Publication number | US7013270 B2 |

Publication type | Grant |

Application number | US 10/924,398 |

Publication date | Mar 14, 2006 |

Filing date | Aug 23, 2004 |

Priority date | Oct 3, 1990 |

Fee status | Lapsed |

Also published as | US6006174, US6223152, US6385577, US6611799, US6782359, US7599832, US20010016812, US20020123884, US20030195744, US20050021329, US20060143003, US20100023326 |

Publication number | 10924398, 924398, US 7013270 B2, US 7013270B2, US-B2-7013270, US7013270 B2, US7013270B2 |

Inventors | Daniel Lin, Brian M. McCarthy |

Original Assignee | Interdigital Technology Corporation |

Export Citation | BiBTeX, EndNote, RefMan |

Patent Citations (20), Non-Patent Citations (6), Referenced by (1), Classifications (20), Legal Events (5) | |

External Links: USPTO, USPTO Assignment, Espacenet | |

US 7013270 B2

Abstract

The present invention is a method for determining linear predictive coding filter parameters for encoding a voice signal.
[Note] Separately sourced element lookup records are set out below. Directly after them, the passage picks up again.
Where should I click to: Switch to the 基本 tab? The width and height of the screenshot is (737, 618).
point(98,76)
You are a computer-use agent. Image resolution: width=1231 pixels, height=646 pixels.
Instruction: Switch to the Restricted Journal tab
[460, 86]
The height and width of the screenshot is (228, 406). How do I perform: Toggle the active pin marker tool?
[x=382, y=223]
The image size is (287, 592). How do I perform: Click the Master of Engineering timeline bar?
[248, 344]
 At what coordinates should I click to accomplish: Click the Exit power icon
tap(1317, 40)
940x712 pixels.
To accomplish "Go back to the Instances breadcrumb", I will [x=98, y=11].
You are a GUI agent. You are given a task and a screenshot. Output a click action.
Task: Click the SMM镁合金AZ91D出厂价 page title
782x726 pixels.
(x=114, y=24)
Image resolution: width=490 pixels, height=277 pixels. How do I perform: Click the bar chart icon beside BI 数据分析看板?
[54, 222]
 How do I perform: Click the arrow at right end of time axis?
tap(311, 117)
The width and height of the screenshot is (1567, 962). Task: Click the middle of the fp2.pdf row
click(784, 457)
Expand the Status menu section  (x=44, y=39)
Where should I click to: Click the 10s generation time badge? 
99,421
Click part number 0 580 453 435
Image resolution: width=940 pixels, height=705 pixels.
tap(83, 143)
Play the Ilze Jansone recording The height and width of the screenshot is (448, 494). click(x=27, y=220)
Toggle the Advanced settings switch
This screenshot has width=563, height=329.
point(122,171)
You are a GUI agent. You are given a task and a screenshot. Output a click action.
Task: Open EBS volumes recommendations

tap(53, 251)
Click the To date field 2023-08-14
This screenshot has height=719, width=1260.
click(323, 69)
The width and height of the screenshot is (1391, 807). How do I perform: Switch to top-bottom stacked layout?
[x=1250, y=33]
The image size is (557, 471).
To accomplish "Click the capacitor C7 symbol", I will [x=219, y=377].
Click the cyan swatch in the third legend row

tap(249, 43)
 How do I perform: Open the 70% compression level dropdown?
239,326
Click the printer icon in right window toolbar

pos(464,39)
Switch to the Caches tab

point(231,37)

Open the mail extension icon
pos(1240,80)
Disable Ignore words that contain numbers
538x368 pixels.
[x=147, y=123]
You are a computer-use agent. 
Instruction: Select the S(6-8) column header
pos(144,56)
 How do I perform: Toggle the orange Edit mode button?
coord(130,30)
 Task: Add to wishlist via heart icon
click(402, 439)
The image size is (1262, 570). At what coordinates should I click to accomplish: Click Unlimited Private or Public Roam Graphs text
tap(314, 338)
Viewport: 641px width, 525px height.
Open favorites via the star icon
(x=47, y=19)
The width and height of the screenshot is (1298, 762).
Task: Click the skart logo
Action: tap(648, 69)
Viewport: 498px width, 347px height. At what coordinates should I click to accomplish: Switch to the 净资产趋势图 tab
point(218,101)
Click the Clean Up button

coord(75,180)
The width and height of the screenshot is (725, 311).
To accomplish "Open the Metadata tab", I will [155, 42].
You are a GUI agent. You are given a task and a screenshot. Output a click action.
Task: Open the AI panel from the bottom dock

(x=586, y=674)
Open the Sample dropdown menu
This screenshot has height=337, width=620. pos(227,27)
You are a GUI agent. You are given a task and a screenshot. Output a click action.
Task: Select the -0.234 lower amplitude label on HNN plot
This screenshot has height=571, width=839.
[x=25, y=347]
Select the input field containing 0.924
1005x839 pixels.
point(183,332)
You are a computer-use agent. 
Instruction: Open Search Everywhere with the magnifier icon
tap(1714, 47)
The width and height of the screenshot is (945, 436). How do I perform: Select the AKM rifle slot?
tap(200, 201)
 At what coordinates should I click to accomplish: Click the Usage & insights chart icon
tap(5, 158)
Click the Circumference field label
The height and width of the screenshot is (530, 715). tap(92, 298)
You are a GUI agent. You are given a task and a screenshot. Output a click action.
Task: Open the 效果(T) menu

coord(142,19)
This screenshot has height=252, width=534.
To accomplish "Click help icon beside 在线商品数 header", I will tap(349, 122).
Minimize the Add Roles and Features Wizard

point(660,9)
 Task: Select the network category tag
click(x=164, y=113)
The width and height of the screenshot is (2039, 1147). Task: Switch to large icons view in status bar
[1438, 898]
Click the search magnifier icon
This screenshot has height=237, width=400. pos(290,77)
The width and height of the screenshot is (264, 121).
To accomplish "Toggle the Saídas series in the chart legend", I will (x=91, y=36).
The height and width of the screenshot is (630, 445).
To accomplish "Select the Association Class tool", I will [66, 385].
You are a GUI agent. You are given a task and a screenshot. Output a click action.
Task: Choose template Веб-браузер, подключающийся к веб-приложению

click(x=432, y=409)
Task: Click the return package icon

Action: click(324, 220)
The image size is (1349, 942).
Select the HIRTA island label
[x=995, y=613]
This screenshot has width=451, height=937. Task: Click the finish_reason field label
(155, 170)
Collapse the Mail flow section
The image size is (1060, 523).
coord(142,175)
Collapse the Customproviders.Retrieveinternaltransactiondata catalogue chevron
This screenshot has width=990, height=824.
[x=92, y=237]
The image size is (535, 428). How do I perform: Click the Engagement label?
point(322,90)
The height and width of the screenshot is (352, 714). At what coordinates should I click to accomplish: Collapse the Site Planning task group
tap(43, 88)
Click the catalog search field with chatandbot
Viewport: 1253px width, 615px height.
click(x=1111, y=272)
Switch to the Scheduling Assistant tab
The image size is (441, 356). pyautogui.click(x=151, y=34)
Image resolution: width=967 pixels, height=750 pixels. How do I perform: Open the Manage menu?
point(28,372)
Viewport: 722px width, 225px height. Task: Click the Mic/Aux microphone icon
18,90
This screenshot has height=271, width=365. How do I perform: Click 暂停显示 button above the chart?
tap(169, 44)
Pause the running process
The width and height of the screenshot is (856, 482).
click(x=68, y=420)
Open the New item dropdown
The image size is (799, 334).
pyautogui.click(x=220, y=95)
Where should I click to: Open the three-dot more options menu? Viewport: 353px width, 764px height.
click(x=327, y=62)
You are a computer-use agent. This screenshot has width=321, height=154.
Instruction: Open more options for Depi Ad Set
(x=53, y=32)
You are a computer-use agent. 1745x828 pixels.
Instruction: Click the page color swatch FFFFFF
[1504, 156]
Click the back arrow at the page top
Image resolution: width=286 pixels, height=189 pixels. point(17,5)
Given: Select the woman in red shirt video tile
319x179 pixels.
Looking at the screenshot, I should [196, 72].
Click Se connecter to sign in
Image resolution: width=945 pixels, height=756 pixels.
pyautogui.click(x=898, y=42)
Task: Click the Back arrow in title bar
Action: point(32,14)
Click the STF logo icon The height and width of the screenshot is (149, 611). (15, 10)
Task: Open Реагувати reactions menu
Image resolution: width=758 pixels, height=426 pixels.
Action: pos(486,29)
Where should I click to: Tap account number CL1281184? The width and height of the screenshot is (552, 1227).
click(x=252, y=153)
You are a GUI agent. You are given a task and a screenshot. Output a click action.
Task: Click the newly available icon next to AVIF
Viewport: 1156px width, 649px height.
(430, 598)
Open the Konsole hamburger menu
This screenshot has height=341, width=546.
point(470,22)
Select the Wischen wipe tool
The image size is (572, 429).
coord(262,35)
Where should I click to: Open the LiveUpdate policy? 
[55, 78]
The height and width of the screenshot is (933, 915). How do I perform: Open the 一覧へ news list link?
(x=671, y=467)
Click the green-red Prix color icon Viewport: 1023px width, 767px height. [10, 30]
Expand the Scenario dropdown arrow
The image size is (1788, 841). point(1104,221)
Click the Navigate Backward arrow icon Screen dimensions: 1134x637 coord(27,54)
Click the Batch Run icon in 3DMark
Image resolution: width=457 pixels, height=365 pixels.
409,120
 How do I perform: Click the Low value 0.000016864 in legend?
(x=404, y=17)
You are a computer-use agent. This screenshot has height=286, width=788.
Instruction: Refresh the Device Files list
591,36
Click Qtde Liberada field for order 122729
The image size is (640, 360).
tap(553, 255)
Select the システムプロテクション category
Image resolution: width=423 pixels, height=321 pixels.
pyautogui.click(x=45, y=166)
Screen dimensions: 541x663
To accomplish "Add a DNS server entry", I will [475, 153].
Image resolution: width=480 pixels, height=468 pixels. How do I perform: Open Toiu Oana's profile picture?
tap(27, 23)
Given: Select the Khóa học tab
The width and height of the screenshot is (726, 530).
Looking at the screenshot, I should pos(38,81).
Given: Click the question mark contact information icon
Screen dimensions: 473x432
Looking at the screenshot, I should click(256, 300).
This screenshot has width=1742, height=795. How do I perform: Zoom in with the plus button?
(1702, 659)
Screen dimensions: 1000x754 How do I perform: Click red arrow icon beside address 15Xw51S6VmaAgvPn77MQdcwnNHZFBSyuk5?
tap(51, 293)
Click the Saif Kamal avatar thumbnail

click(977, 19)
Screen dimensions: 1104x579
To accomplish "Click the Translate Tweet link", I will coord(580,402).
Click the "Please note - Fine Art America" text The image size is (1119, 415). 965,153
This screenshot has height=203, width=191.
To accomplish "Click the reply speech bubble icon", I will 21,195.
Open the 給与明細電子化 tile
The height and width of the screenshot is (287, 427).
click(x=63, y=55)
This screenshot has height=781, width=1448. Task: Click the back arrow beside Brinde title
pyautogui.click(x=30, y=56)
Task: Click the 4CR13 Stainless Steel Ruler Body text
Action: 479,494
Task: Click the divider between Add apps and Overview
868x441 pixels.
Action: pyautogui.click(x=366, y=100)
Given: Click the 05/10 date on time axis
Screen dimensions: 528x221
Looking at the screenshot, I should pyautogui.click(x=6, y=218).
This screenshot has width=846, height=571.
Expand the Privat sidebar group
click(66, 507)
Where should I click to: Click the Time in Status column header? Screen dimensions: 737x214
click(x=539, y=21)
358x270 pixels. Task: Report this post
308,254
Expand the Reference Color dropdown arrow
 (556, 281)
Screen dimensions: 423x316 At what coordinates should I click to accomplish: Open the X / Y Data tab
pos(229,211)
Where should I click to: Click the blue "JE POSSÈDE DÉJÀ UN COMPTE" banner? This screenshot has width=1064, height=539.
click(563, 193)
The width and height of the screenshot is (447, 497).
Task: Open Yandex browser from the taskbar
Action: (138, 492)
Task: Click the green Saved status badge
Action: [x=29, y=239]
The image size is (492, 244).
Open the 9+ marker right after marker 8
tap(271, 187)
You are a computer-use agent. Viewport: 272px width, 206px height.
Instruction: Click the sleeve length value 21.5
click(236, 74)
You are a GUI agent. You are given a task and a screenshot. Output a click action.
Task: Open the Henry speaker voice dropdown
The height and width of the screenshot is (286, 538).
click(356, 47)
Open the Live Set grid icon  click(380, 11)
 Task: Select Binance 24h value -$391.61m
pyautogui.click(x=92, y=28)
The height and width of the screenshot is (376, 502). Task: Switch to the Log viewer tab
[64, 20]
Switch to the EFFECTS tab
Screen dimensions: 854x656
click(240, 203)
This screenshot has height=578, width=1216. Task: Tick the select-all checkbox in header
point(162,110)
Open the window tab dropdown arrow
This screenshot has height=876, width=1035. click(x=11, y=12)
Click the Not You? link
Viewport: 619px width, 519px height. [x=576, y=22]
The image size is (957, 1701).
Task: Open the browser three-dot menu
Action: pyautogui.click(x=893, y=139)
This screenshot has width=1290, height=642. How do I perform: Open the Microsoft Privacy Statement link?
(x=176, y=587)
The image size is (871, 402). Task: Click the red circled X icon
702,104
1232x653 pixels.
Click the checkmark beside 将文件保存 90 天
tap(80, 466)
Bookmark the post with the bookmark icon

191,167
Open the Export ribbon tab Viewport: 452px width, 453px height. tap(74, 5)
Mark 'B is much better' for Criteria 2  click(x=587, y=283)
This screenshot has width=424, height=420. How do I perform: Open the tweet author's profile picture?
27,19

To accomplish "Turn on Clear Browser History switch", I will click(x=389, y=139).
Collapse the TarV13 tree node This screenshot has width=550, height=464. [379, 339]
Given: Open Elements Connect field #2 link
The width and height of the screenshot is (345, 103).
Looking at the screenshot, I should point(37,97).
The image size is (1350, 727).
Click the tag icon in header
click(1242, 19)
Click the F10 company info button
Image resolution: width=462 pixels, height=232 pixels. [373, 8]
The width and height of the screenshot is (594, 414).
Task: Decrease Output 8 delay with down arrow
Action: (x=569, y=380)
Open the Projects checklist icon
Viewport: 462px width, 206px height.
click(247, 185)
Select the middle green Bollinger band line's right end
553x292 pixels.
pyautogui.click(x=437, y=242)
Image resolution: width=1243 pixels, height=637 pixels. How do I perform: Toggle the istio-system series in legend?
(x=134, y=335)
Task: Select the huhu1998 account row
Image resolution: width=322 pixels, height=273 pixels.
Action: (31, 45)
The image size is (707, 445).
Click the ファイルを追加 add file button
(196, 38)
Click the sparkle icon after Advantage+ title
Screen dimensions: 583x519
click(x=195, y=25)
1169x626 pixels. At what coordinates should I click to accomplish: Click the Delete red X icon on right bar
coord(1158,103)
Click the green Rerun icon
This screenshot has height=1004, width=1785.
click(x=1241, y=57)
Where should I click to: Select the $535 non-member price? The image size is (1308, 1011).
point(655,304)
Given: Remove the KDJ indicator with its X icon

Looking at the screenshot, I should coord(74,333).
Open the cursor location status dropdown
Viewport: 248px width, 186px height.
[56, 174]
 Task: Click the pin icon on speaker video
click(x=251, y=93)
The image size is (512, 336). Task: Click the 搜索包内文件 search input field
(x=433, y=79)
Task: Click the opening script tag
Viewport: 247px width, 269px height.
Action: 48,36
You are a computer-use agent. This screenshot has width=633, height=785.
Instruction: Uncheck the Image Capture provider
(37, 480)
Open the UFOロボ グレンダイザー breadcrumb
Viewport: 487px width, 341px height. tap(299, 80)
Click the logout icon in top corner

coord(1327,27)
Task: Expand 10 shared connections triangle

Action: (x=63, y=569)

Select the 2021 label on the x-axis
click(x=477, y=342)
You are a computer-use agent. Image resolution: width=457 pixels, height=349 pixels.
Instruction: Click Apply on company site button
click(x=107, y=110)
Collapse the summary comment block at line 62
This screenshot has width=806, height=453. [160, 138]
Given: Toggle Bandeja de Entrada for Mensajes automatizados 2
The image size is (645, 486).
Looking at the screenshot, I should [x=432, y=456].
The method includes sampling a voice signal, grouping the samples into a plurality of frames, generating a plurality of reflection coefficients for each frame of samples, quantizing the reflection coefficients, generating spectral coefficients from the quantized reflection coefficients, selecting a quantized reflection coefficient having the smallest log-spectral distance between a quantized spectrum, and an unquantized spectrum and, converting the selected quantized reflection coefficient to linear predictive coding (LPC) filter coefficient.

Claims(10)

1. A method for determining linear predictive coding filter parameters for encoding a voice signal, the method comprising:

sampling a voice signal;

grouping the samples into a plurality of frames;

generating a plurality of reflection coefficients for each frame of samples;

generating spectral coefficients from said quantized reflection coefficients;

selecting a quantized reflection coefficient having the smallest log-spectral distance between a quantized spectrum and an unquantized spectrum; and

converting the selected quantized reflection coefficient to linear predictive coding (LPC) filter coefficients.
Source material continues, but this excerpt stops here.